François Fillon à l'Assemblée le 14 mai 2008 © DRLes assurances de François Fillon, qui a tenté lundi de minimiser la mauvaise passe économique de la France, n'ont pas convaincu la presse : après la réunion des ministres du pôle économique du gouvernement à Matignon, les éditorialistes ironisent ce mardi sur le fait que le mot "rigueur" soit devenu tabou.
Yves de Kerdrel dans Le Figaro estime que "jamais autant qu'aujourd'hui le roi n'a été aussi nu". Pour l'éditorialiste du quotidien libéral, il y a deux raisons à cela : "notre politique budgétaire ne se fait qu'en fonction des contraintes bruxelloises et notre politique monétaire est décidée à Francfort", et le gouvernement n'a que des marges de manoeuvre "ridiculement faibles".
"Il est urgent d'attendre"
Dans Libération Champagne, Jorge D'Hulst pense également que "le roi se retrouve aujourd'hui nu", mais "pour avoir brûlé ses cartouches d'entrée". Et de rappeler que "les caisses sont vides (car) Nicolas Sarkozy a gaspillé, dès son arrivée à l'Elysée, le peu de marge de manoeuvre dont il disposait avec son paquet fiscal". "Le chef du gouvernement n'avait rien dans les poches, hier à Matignon - les caisses sont vides, on le sait - et rien à annoncer, sinon qu'il ne déviera pas de sa route", constate Michel Vagner de L'Est Républicain. "Fallait-il convoquer une réunion d'urgence pour dresser un constat connu ?" se demande-t-il à l'instar de plusieurs éditorialistes qui telle Dominique Quinio de La Croix rappelle que "les caisses vides de l'Etat français réduisent le choix des thérapies possibles".
"La France est entrée en récession et le seul horizon que le gouvernement propose, c'est la poursuite de réformes qui plombent notre économie", affirme de son côté Patrick Apel-Muller dans l'Humanité.

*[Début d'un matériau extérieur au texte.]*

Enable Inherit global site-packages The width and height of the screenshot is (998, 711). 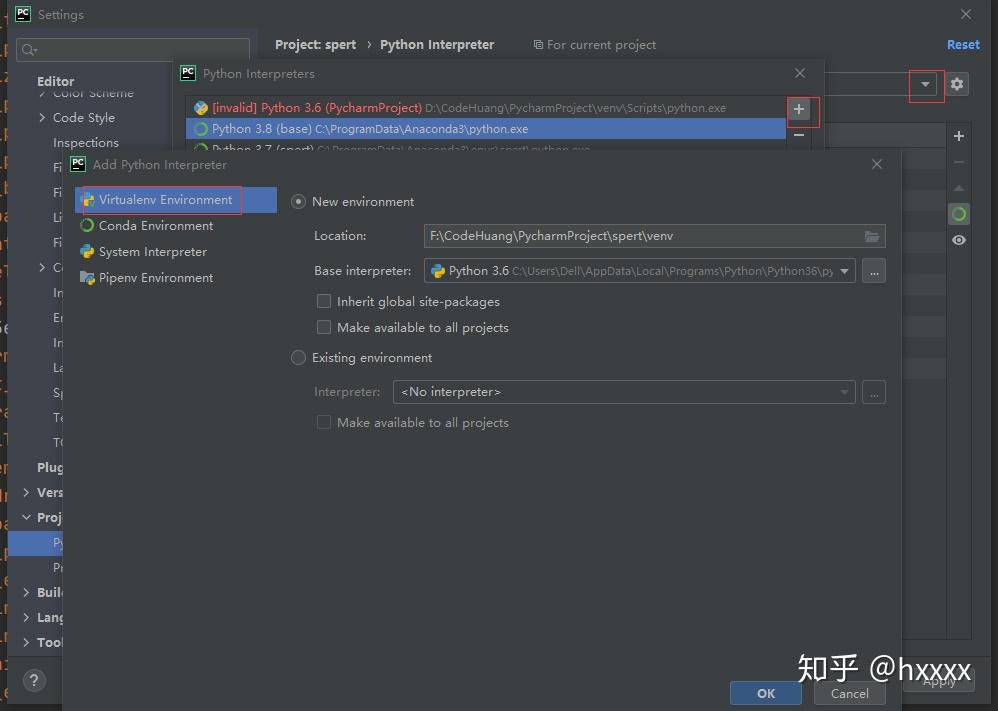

Il résume l'intervention de François Fillon à "il est urgent d'attendre". Une vision que partage Michel Noblecourt dans le Midi Libre, qui sait que "le sauvetage de l'économie ne viendra pas de la consommation. En attendant, il est urgent d'attendre...", observe-t-il.
Dans Paris-Normandie, Michel Lépinay fait partie des nombreux éditorialistes qui croient que "parler de rigueur, c'est faire peur aux Français, et donc les rendre encore plus frileux, au risque d'aggraver un peu plus le ralentissement sévère". Ce qui fait dire à Philippe Waucampt du Républicain Lorrain qu'on "s'épargne pour l'instant de prononcer les mots qui fâchent sans que cela fasse réellement illusion". Francis Laffon dans L'Alsace résume l'intervention de François Fillon : "primo : c'est moins grave que si c'était pire. Deuxio : c'est la faute à la conjoncture internationale. Tertio : il faut réagir collectivement, au niveau de l'Union européenne. Mais pas question d'employer les mots tabous de rigueur ou de récession". Et de conclure "qu'aux JO de la langue de bois, la médaille d'or est à la portée de notre Premier ministre".